Sun

Mr. SUN Yu (Elic) VP Client Relations China - Manages Chinese business relations for the brand. Elic provides market commentary for well-known media in China, including: People.cn, Financial News and China Finance Information Network. Elic serves as a special guest analyst on the CCTV Financial Channel to provide real-time analysis on the foreign exchange market.

The British pound reached a significant milestone in May by rising above 1.30 USD for the first time in eight months. This has traders asking, how far can it go?

 

The British pound from an analytical point – How Much Higher Can the British Pound Go?

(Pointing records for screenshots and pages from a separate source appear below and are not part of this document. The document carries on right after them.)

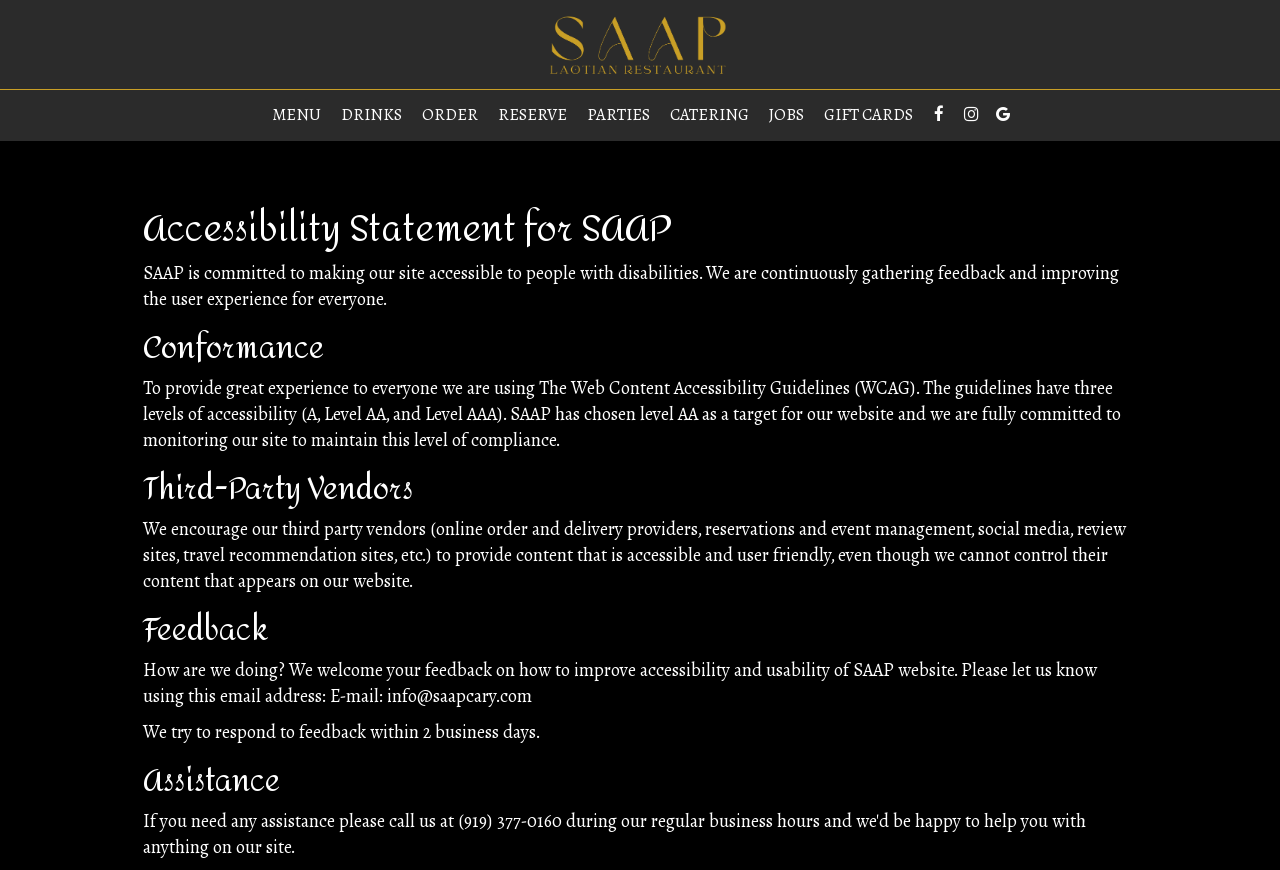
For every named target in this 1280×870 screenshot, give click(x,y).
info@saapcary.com (459, 696)
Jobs (786, 115)
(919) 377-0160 (510, 821)
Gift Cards (868, 115)
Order (450, 115)
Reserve (532, 115)
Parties (618, 115)
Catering (709, 115)
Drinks (371, 115)
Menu (296, 115)
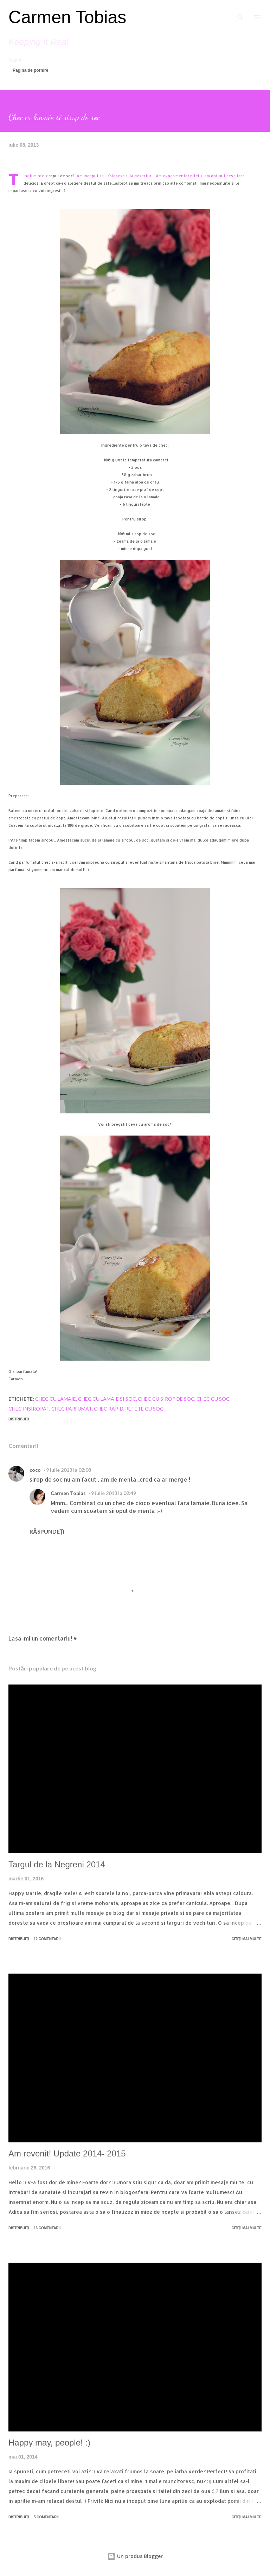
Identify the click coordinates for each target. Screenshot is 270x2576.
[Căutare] (240, 12)
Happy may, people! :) (49, 2442)
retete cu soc (144, 1409)
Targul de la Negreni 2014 (56, 1864)
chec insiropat (28, 1409)
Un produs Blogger (135, 2556)
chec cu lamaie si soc (107, 1399)
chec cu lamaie (55, 1399)
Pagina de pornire (30, 70)
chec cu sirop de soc (166, 1399)
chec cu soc (213, 1399)
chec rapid (108, 1409)
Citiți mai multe (247, 1939)
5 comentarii (46, 2517)
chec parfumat (71, 1409)
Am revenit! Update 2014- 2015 (67, 2153)
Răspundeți (47, 1531)
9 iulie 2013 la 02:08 (68, 1470)
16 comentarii (47, 2228)
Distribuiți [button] (18, 1419)
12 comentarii (47, 1939)
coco (35, 1470)
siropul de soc (58, 175)
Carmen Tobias (67, 17)
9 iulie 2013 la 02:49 (113, 1493)
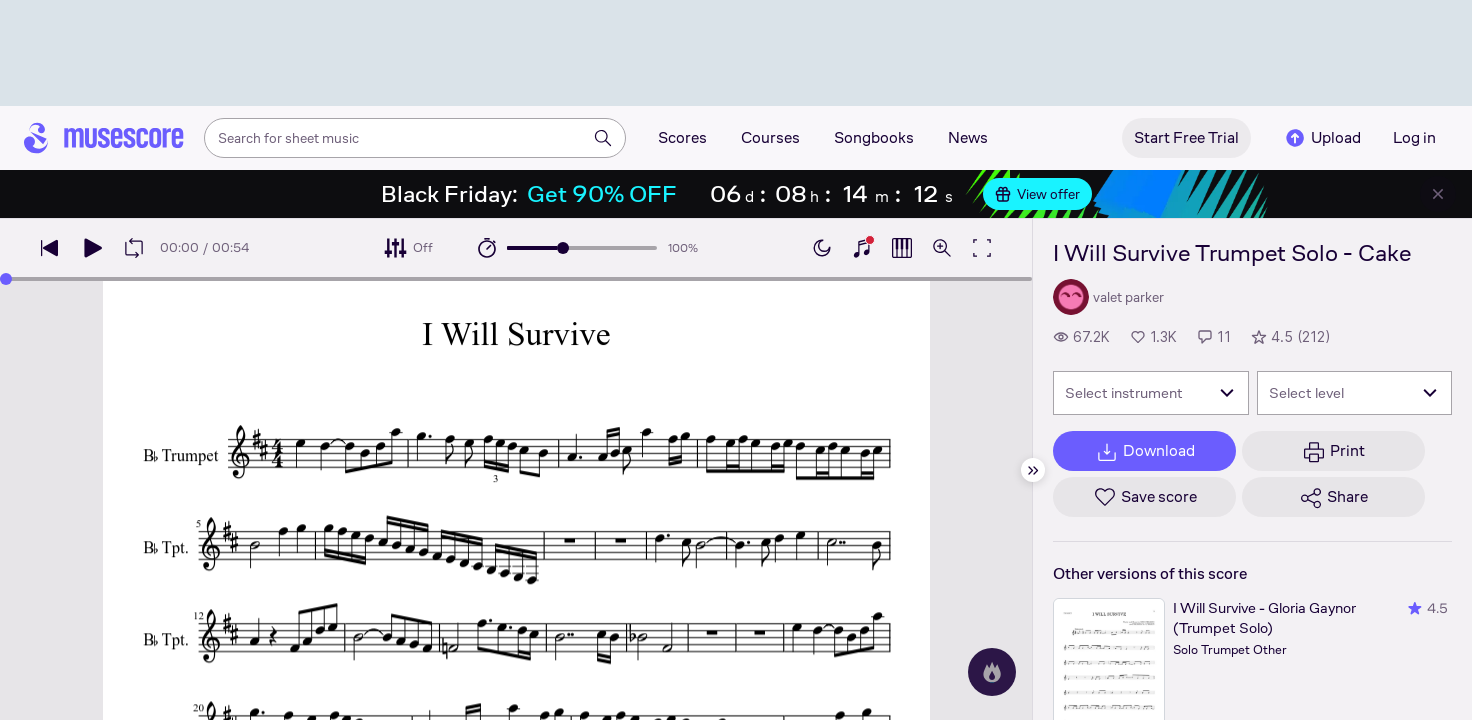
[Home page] (104, 138)
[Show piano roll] (902, 248)
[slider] (563, 248)
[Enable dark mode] (822, 248)
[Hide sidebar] (1033, 470)
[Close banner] (1438, 194)
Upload (1322, 138)
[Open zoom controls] (942, 248)
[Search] (603, 138)
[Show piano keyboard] (862, 248)
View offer (1037, 194)
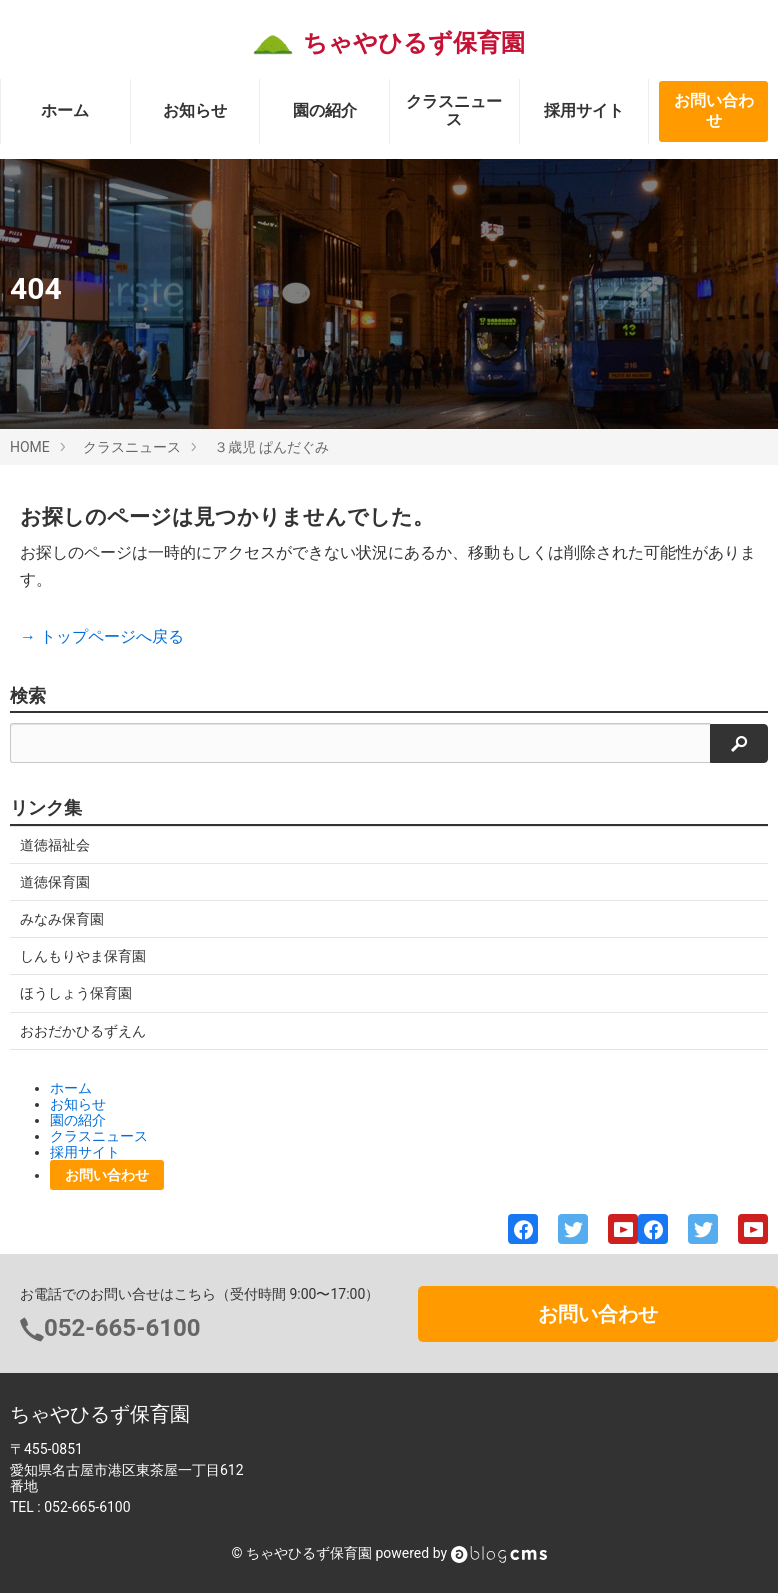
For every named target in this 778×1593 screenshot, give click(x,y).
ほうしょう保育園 (76, 993)
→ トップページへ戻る (102, 636)
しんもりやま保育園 (83, 956)
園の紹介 (325, 110)
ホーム (65, 110)
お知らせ (195, 110)
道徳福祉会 (55, 845)
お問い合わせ (714, 111)
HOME (30, 447)
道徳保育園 (55, 882)
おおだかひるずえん (83, 1031)
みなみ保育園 (62, 919)
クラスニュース (454, 110)
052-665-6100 (122, 1328)
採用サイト (584, 110)
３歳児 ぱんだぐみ (271, 447)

According to technical and fundamental analysis, the GBP/USD exchange rate may not have much room to grow. After peaking at 1.3038 on 19 May, the pair has struggled to regain momentum. Several failed attempts to push through the 1.30 level suggests the bulls are struggling to justify the next leg higher. In the interim, cable has settled in the mid-1.29 region.

The British pound’s recent uptrend has been attributed to many factors, not the least of which is a low U.S. dollar. The dollar index, a broad performance measure of the greenback against a basket of six major currencies, was trading at seven-and-a-half month lows. Though the dollar isn’t expected to rebound anytime soon, broad economic and political forces may keep the GBP/USD from extending its recent string of good fortune.

 

The British pound from a political point

For starters, the United Kingdom is bracing for a snap election on 8 June. Until that hurdle is cleared, markets will likely remain in limbo. At the time of writing, Prime Minister Theresa May is expected to gain a stronger majority in the House of Commons, strengthening her party’s hand as it embarks on a ‘hard Brexit’.[1]

For the British pound, that’s when the true test begins.

The British pound plunged to multi-decade lows in the wake of the Brexit referendum. As they push for a hard Brexit, the GBP/USD is likely to go in the opposite direction.

 

The British Pound and economic indicators

Against this backdrop is the prospect of weaker economic growth. That was clearly on display Thursday after the Office for National Statistics (ONS) revised its estimate of first-quarter growth to 0.2% from 0.3%. On an annualized basis, the economy expanded just 0.7%, down from an earlier estimate of 1.2%.

The ONS attributed the weakness to consumer spending, which grew less than previously estimated. Trade also hampered growth, with imports outpacing exports.[2]

 

Weakness in the broader economy may put more pressure on the Bank of England (BOE) to ease monetary policy to the detriment of the pound. The central bank has stated repeatedly it is prepared to lower interest rates even further to accommodate growth. The BOE responded swiftly after the Brexit vote by lowering interest rates to record lows and expanding the size of its stimulus program.

 

[1] Mike Smith, Josua Taylor and Dan Bloom (25 May, 2017). “UK general election 2017 poll tracker: All the latest results as Conservatives battle Labour.” The Mirror.

[2] Jason Douglas (25 May, 2017). “U.K. first-quarter GDP growth revised down to 0.2%.” Market Watch.